Assigned task. Find the string "size" in the listing below and return each line it appears in.

*** Data extract ***

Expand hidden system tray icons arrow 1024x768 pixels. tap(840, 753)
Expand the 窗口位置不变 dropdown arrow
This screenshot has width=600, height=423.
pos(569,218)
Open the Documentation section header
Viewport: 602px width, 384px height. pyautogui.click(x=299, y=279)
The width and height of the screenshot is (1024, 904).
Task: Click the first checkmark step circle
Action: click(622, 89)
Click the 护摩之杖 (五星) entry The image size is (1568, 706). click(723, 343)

*** End of Data extract ***
*** Data extract ***

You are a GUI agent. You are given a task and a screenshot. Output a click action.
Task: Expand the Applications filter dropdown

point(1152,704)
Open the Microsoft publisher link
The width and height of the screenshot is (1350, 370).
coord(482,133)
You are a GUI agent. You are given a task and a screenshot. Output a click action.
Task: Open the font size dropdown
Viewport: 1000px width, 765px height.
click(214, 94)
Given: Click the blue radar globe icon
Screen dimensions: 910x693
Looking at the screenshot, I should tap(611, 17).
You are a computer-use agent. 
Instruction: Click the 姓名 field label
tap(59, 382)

*** End of Data extract ***
*** Data extract ***

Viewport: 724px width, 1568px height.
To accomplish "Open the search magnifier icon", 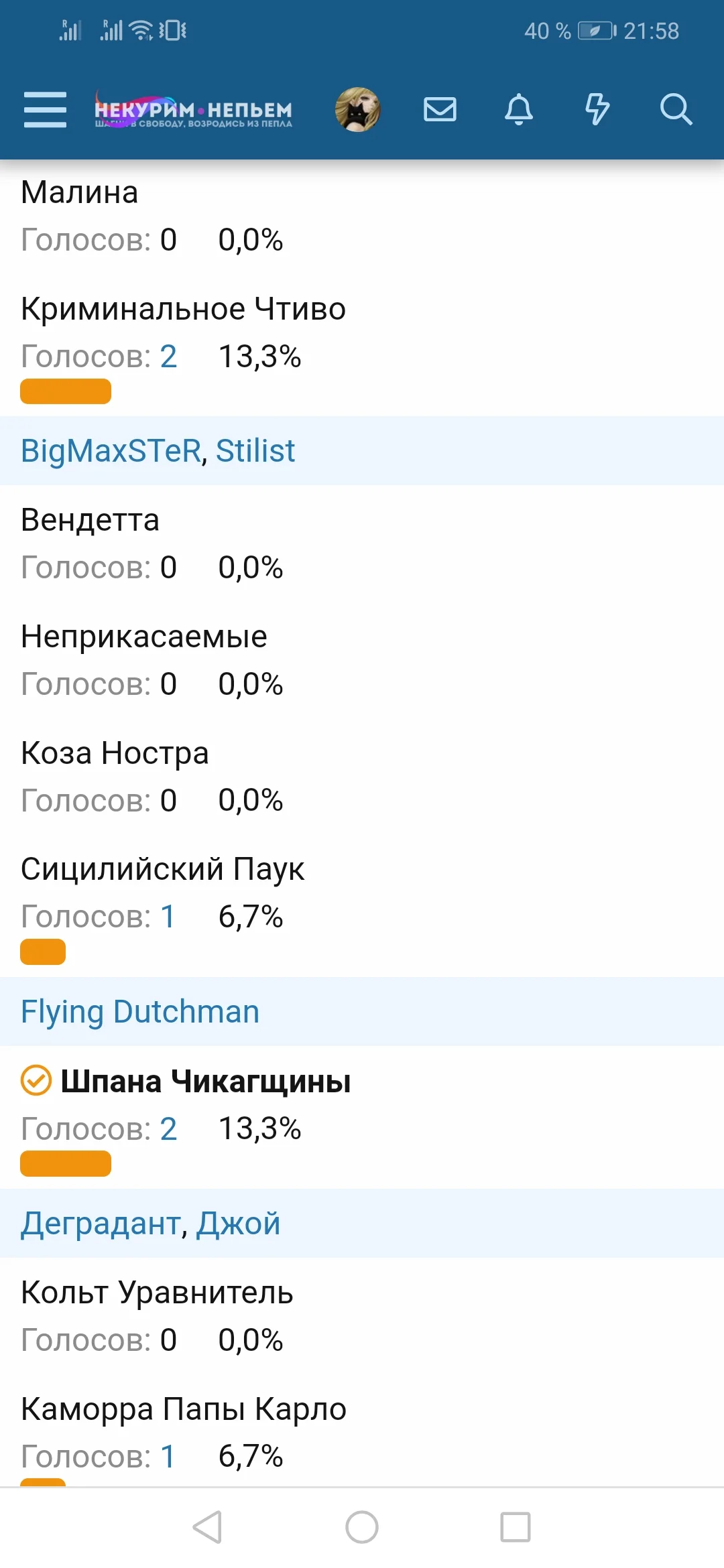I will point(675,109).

*** End of Data extract ***

Response to the exercise.
Click the 护摩之杖 (五星) entry The image size is (1568, 706). click(723, 343)
Task: Open the font size dropdown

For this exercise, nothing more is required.